Task objective ▸ Among the records that follow, count the lines with the string "Given"; report only that count.

Stored data ▸
--------------------------------------------------

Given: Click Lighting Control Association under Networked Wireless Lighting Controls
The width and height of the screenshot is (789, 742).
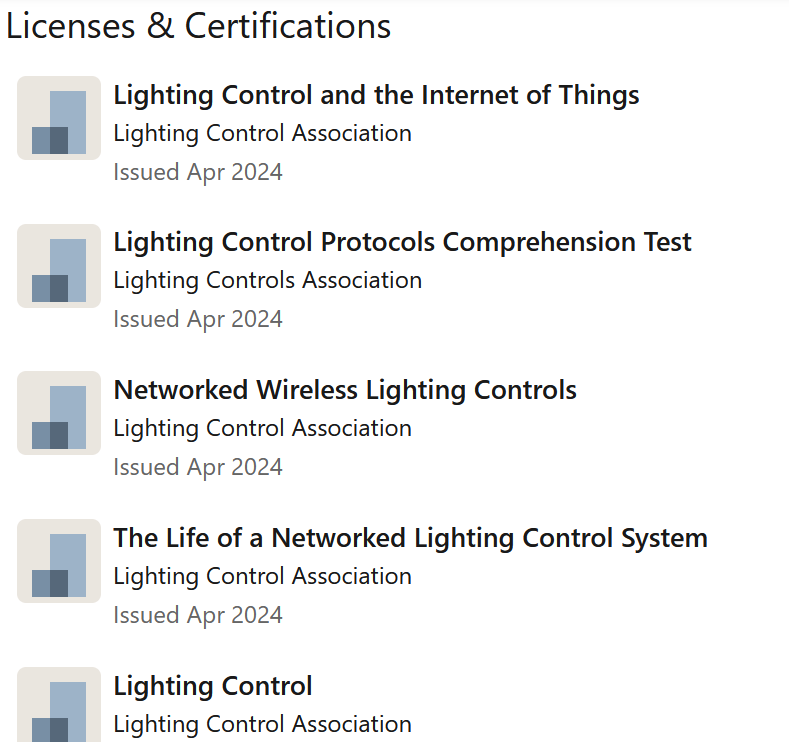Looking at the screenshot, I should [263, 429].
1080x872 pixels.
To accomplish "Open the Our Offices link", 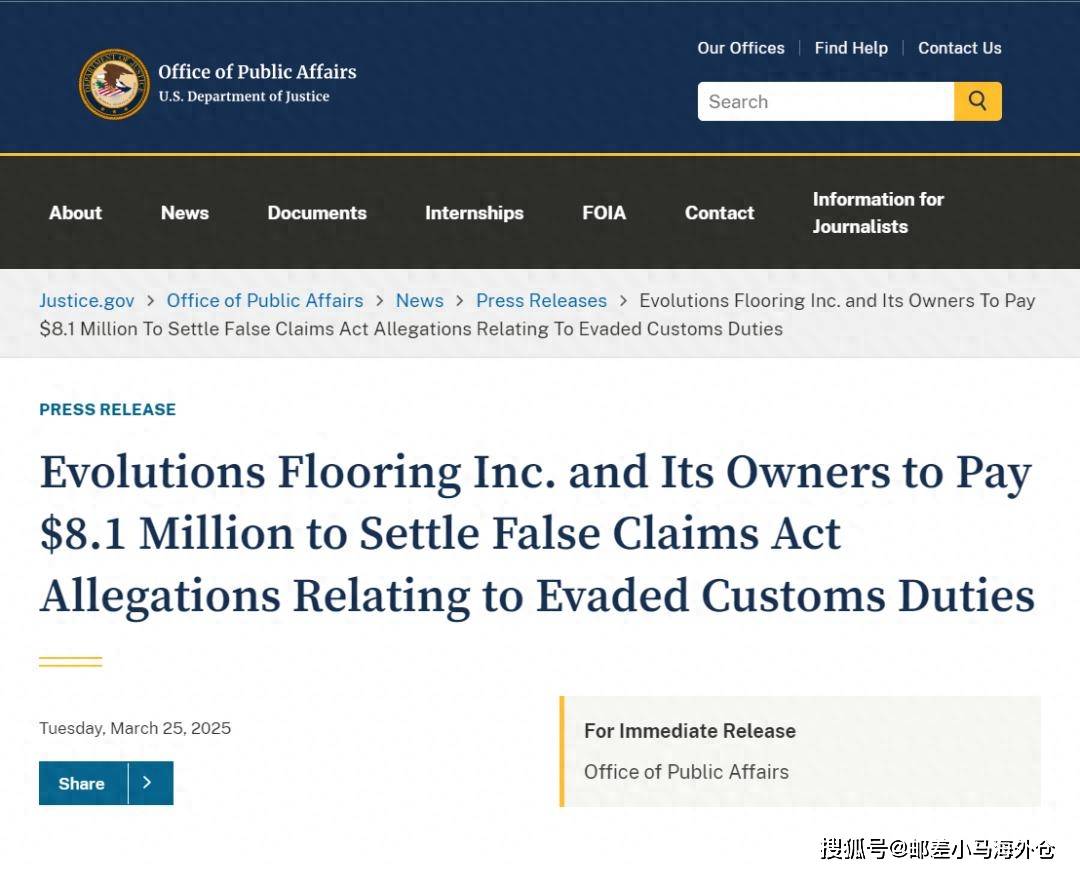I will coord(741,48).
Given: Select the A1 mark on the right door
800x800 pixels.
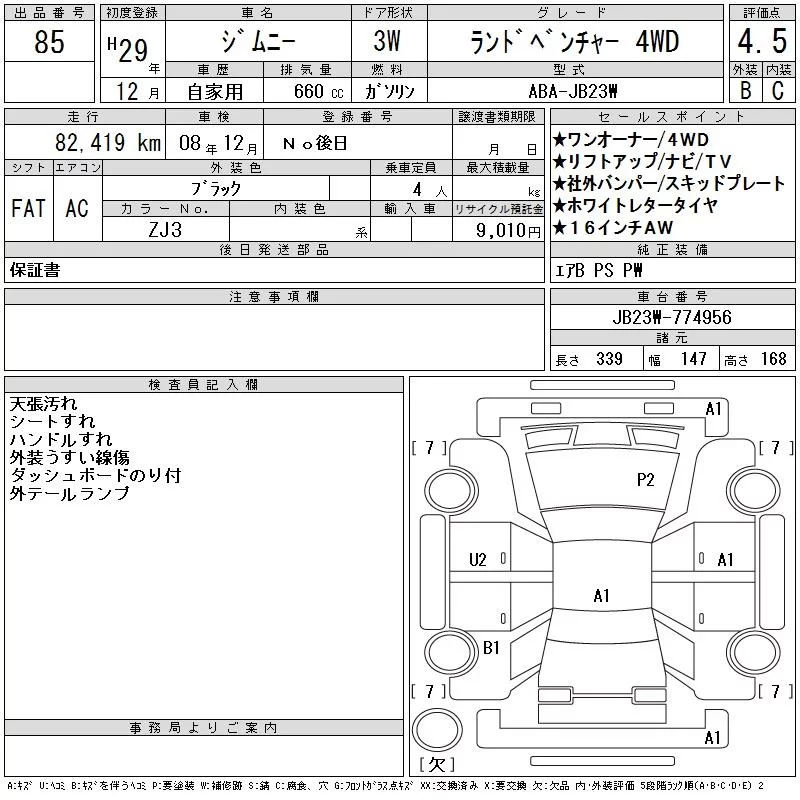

--------------------------------------------------

Response below ▸ 2